Opinião.12 Abr 2010

Comunicação Visual

A representação gráfica faz parte dos sistemas de signos que o homem construiu para reter, compreender e comunicar as observações que lhe são necessárias.

A comunicação visual baseia-se na visão, na forma como percepcionamos o mundo e o que nos rodeia. O reconhecimento e potencial deste sentido já conta com uma longa história, pois era com a ajuda visual que o homem primitivo transmitia as suas mensagens, usando sinais e símbolos gráficos.
Ao longo do tempo, a forma de comunicar sofreu mutações, tanto a nível estético, moral, político ou cultural.

Crescemos habituados a ver e a descodificar mensagens em meros segundos.
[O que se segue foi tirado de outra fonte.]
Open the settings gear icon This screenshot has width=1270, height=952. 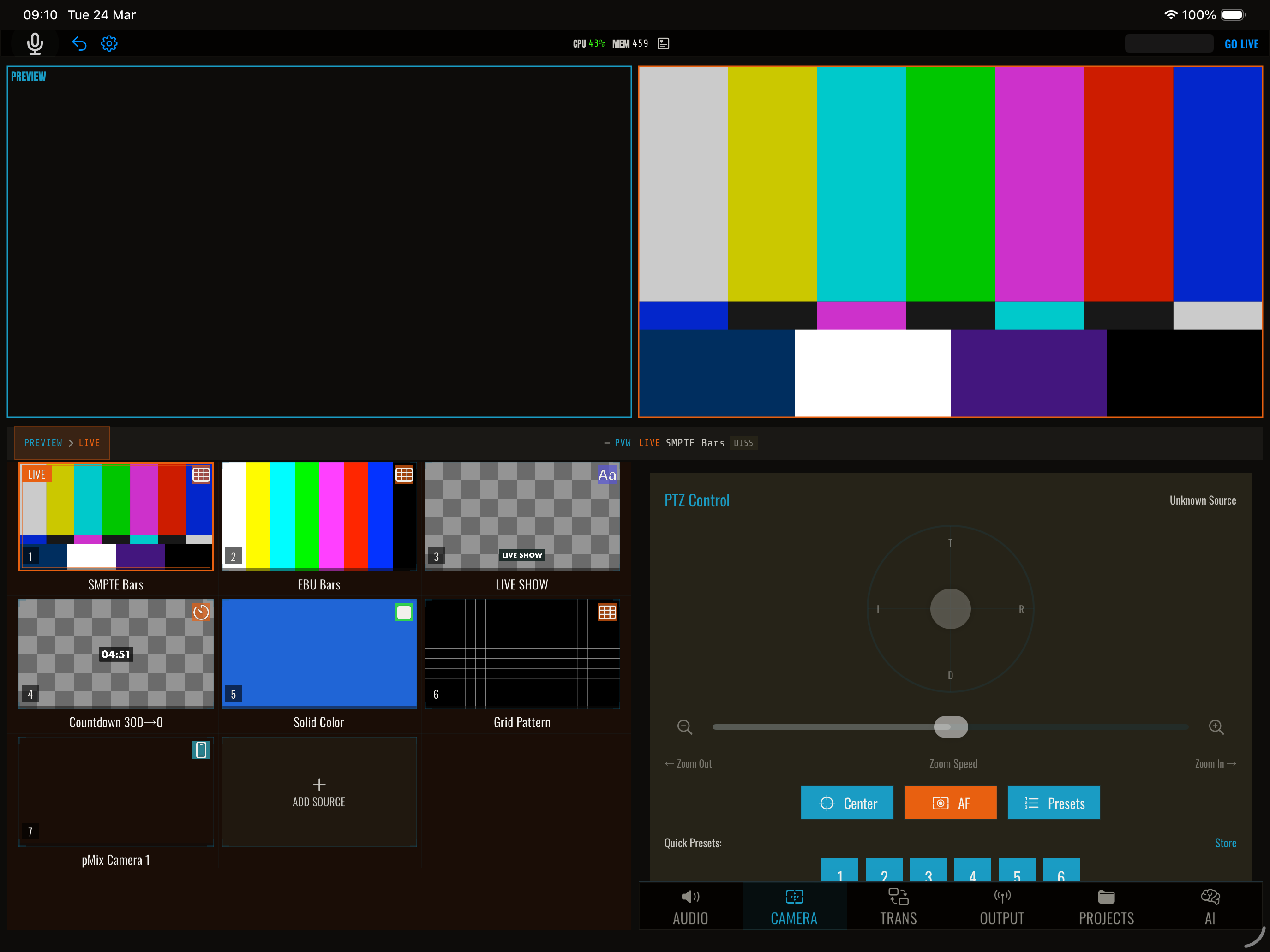pos(108,43)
A cidade moderna absorve diariamente milhares de mensagens, através de cartazes, painéis de sinalização e informativos, logótipos e outras formas de arte urbana.
É através do exercício constante de descodificação que somos moldados, quase que inconscientemente, a distinguir sinais de forma automática, seja pela sua cor, configuração ou posicionamento. Temos o caso da McDonald's e os seus famosos arcos amarelos; da CoCa-Cola e as suas "curvas" mundialmente conhecidas; da Absolut Vodka com a sua imagem centrada na garrafa; dos anúncios da Benetton que abordam questões declaradamente culturais, até à simples sinalética que vemos para identificar um hospital, zona de deficientes ou mesmo um sinal de perigo.

Este fenómeno natural e humano é permitido porque vivemos em constante comunicação, porque precisamos e porque de alguma forma já faz parte da nossa cultura. O trabalho de moldar activamente o nosso pensamento resulta da constante manipulação visual, que nos induz a acreditar e a aceitar cada símbolo como parte integrante da nossa vida.

Este é o poder do design como sub-cultura. O confronto com produtos de informação e comunicação através dos meios envolventes. A forma como uma mensagem é conduzida segundo as referências de cada linguagem e cultura visual, funcionando como ponte entre diferentes expressões ou níveis de comunicação.